The board shall conduct a review and make recommendations based upon the written materials; provided, however, that the board shall afford any party or person entitled to notice pursuant to this section a reasonable opportunity to appear and to present his views and recommendations. Upon the request of the board, the Family Part of the Chancery Division of the Superior Court may [subpena] subpoena a person to attend the review board meeting.
A designated agency shall provide relevant and necessary information to the board regarding a child who is reviewed by the board.
(cf: P.L.2007, c.228, s.6)
6. Section 12 of P.L.1977, c.424 (C.30:4C-61) is amended to read as follows:
12. a. Upon review of the board's report, the Family Part of the Chancery Division of the Superior Court shall issue an order concerning the child's placement which it deems will best serve the health, safety, and interests of the child. The court shall issue the order within 21 calendar days of the court's receipt of the board's report unless the court schedules a summary hearing. The court shall either:
(1) Order the return of the child to his parents or legal guardian within two weeks and order the division or designated agency, as appropriate, to provide any reasonable and available services which are necessary to implement the return home;
(2) Order continued placement on a temporary basis until the long-term goal is achieved; or
(3) Order continued placement on a temporary basis but that the division shall provide further information within two weeks to the court, which information shall be reviewed by the board within 30 days of its receipt.

* **Dataset excerpt**
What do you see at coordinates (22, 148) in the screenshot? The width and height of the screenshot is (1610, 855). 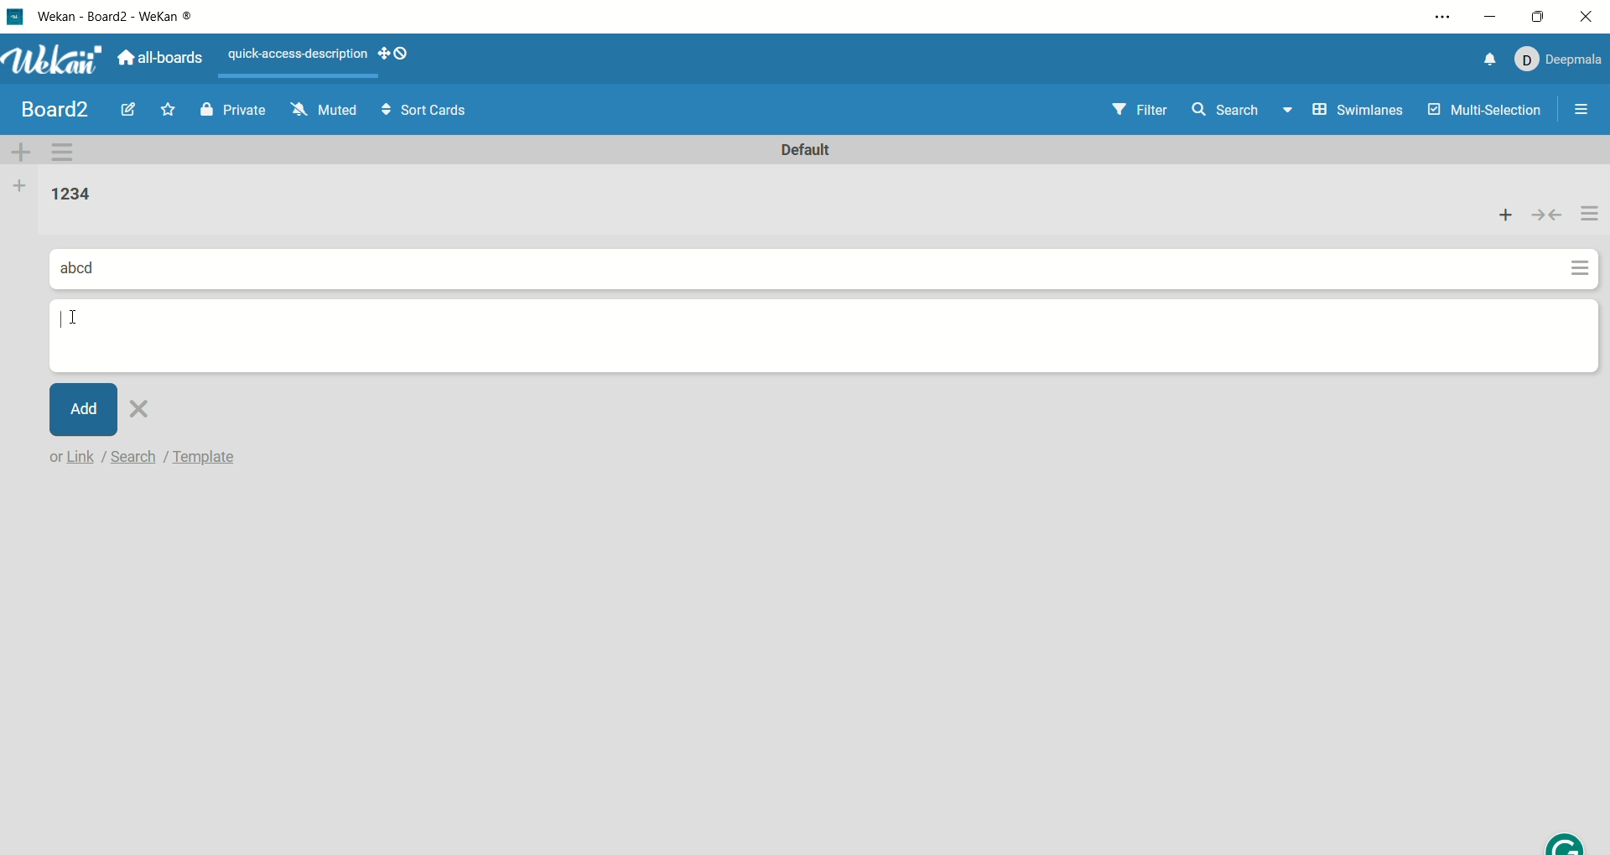 I see `add swimlane` at bounding box center [22, 148].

* **Description of the task**
Decide whether each statement agrees with the child placement text above. Answer yes or no for each, quoting the deciding words of the text exactly.
(a) The court must issue its order within 21 calendar days of receiving the board's report unless it schedules a summary hearing.
(b) The board has the power to subpoena a person to attend its own meeting.
(c) Under the third option, the board must review the further information within 30 days of receiving it.

* **Correct answer**
(a) Yes: "The court shall issue the order within 21 calendar days of the court's receipt of the board's report unless the court schedules a summary hearing."
(b) No: "Upon the request of the board, the Family Part of the Chancery Division of the Superior Court may"
(c) Yes: "which information shall be reviewed by the board within 30 days of its receipt."